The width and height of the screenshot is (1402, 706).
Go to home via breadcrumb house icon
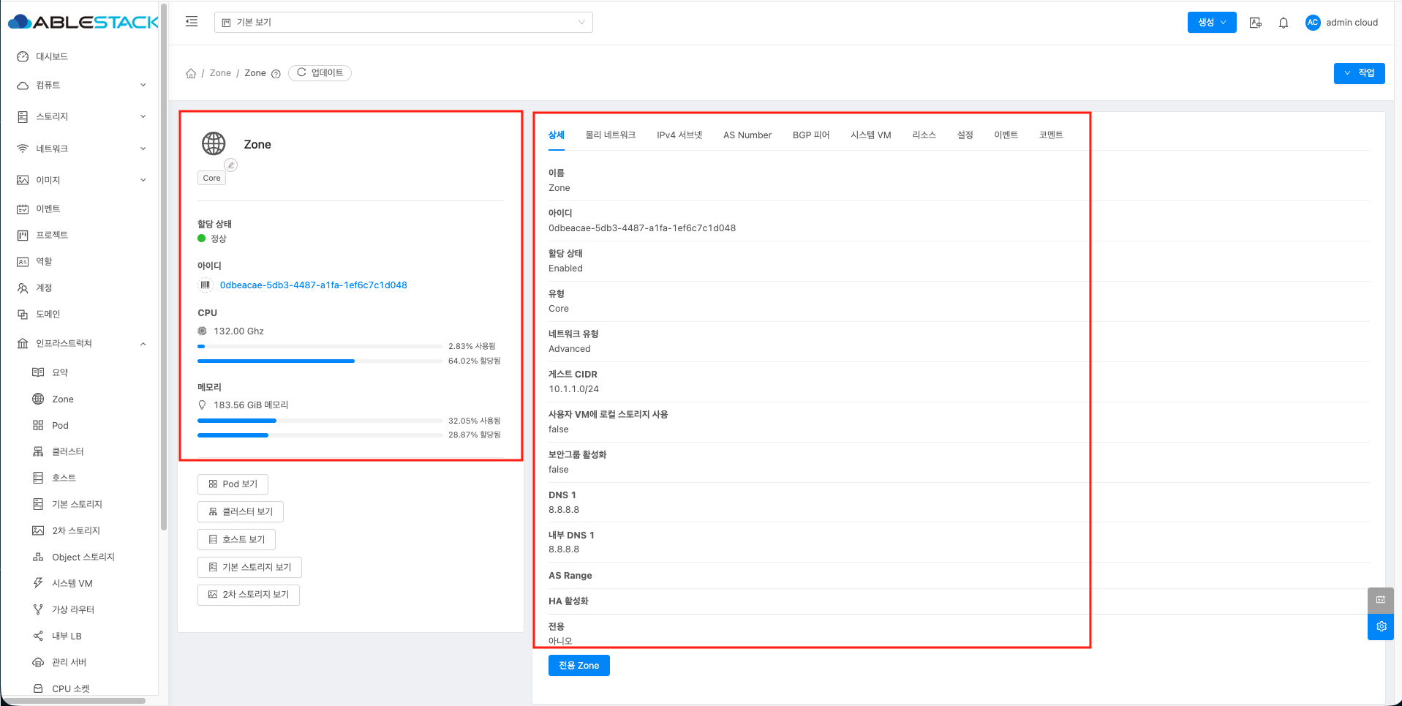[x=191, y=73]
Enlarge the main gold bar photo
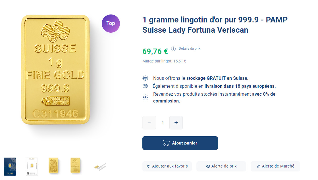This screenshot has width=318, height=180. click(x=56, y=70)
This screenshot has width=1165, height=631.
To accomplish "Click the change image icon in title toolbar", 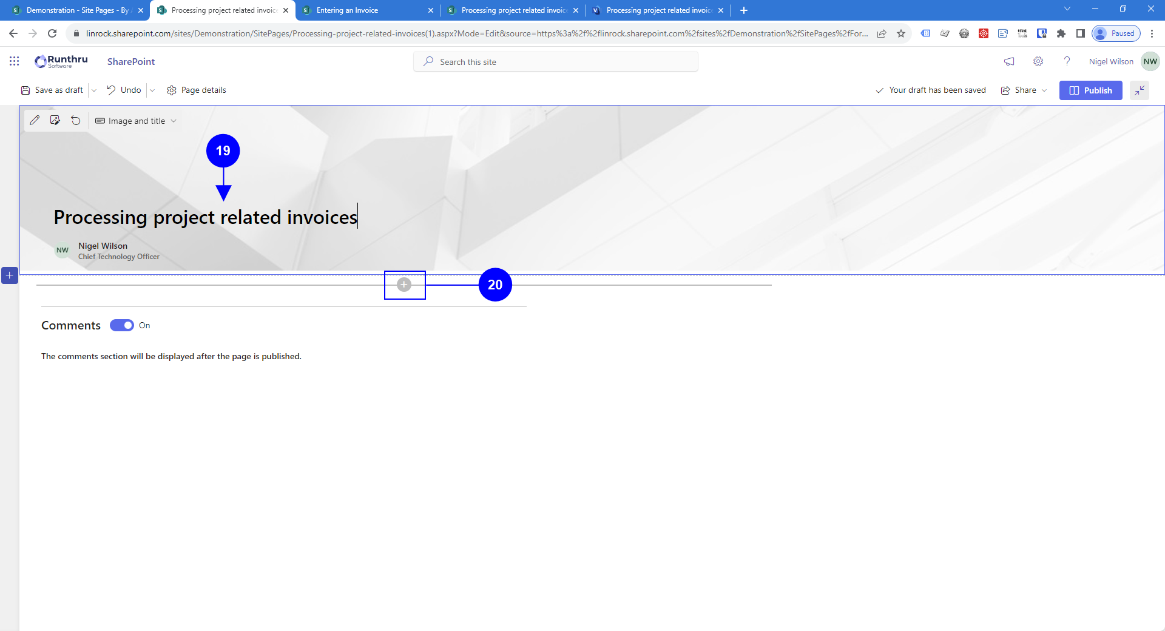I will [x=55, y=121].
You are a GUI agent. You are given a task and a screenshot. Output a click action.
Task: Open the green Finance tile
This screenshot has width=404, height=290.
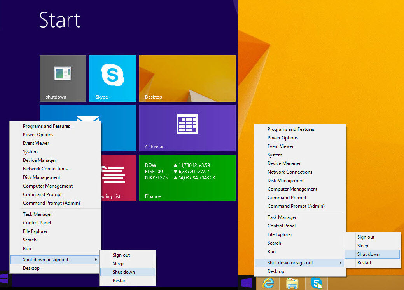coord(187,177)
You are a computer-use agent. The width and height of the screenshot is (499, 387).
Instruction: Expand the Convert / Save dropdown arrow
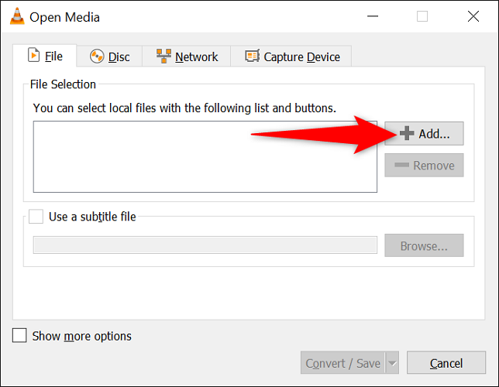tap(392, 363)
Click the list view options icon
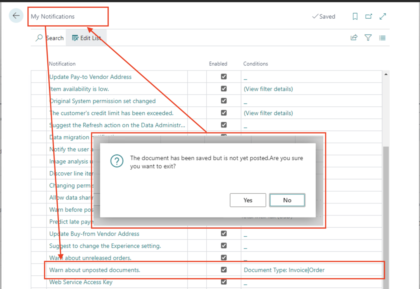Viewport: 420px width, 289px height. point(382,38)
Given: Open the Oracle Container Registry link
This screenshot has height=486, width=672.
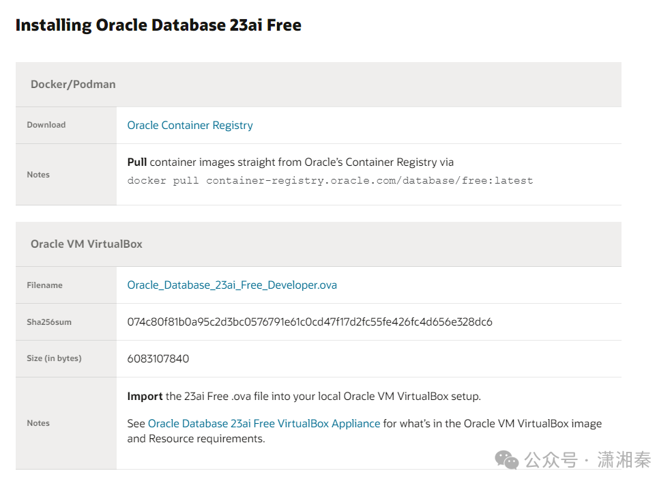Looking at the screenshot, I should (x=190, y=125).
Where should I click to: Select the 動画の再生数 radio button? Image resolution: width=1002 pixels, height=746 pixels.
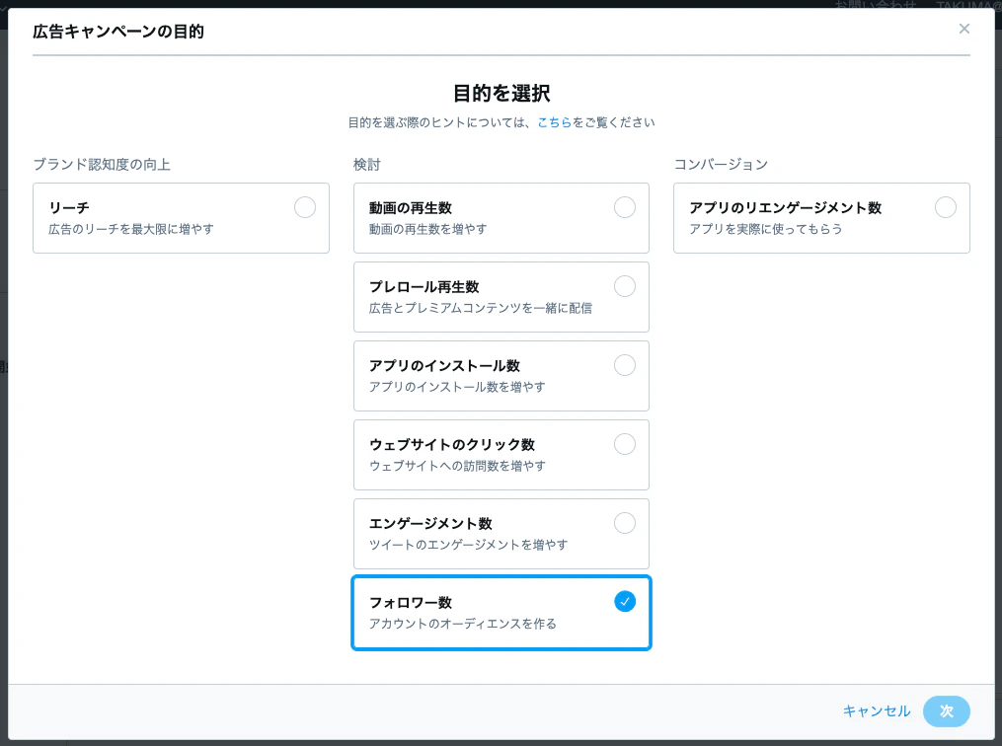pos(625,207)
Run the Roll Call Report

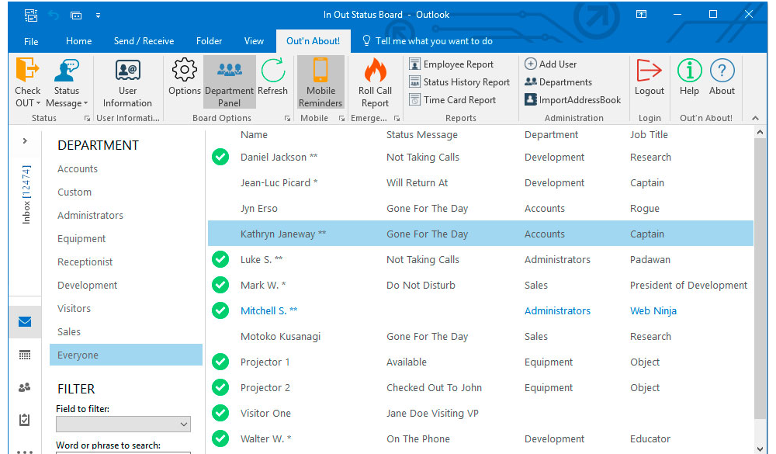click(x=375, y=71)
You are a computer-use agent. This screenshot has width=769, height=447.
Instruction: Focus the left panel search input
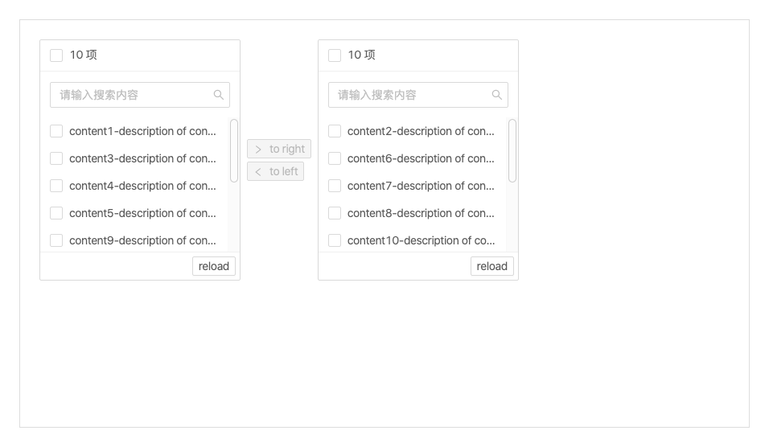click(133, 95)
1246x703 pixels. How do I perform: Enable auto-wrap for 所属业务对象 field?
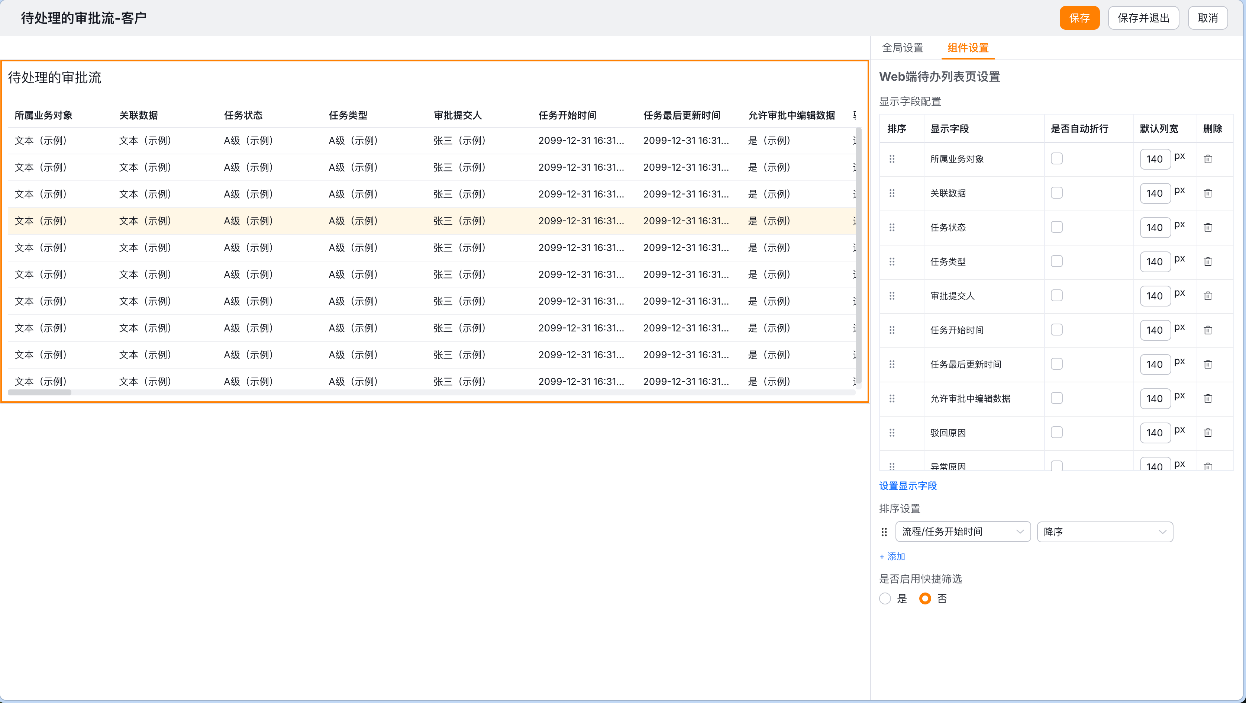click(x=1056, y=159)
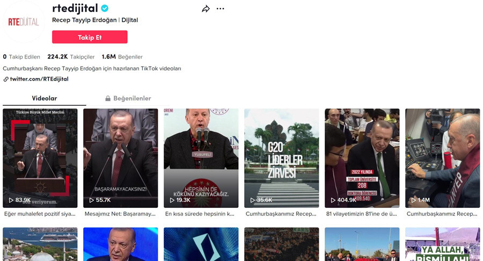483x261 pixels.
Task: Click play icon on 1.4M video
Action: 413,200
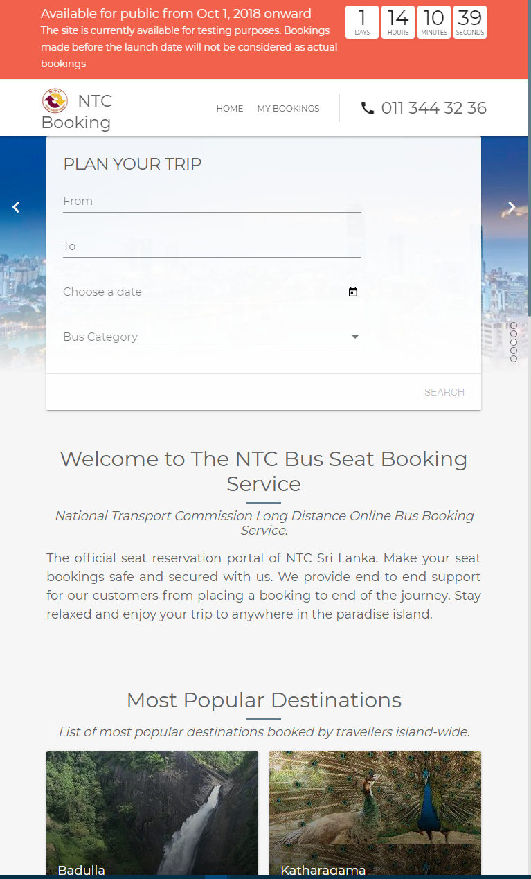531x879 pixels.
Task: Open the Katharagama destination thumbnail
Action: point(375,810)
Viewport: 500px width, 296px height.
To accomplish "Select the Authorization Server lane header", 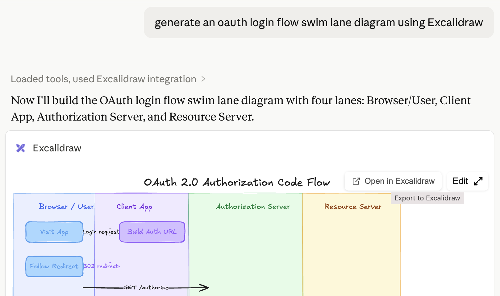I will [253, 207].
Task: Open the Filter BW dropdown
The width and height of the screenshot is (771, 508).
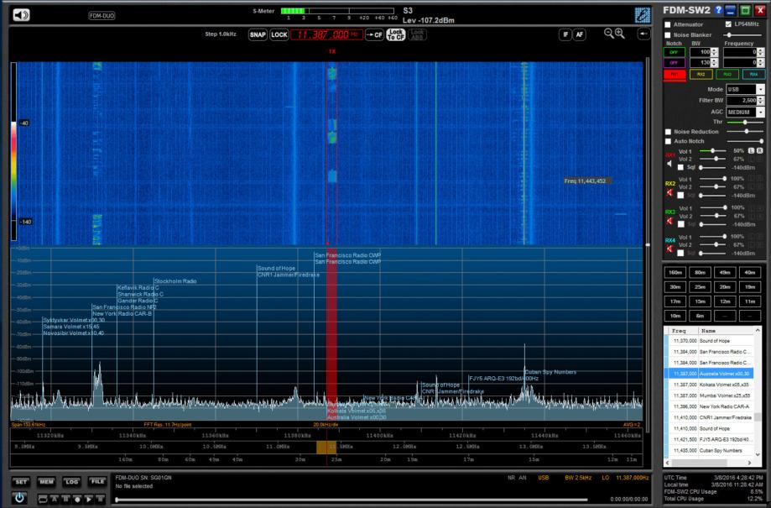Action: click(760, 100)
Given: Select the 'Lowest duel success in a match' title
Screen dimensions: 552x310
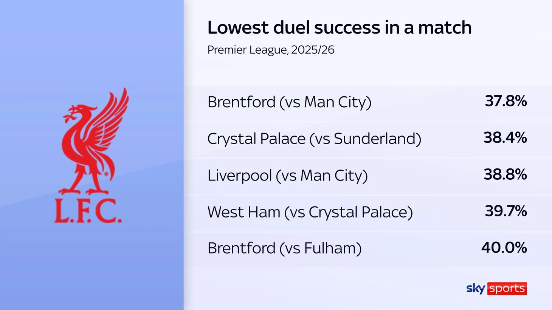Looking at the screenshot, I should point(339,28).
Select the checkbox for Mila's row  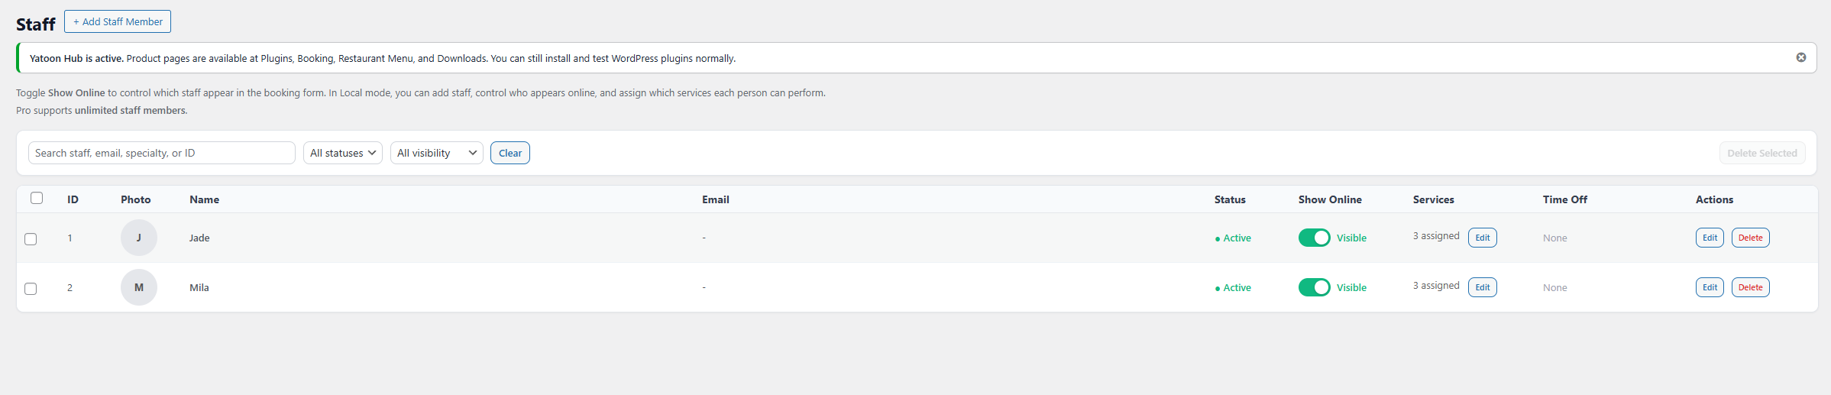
++++++
JOB
Copy the lines above word for word, starting at the line that contains "You are a computer-use agent. This" and ending after the line that contains "click(133, 95)". Leave the pictures out.

RESPONSE
You are a computer-use agent. This screenshot has width=769, height=447.
Instruction: Focus the left panel search input
click(133, 95)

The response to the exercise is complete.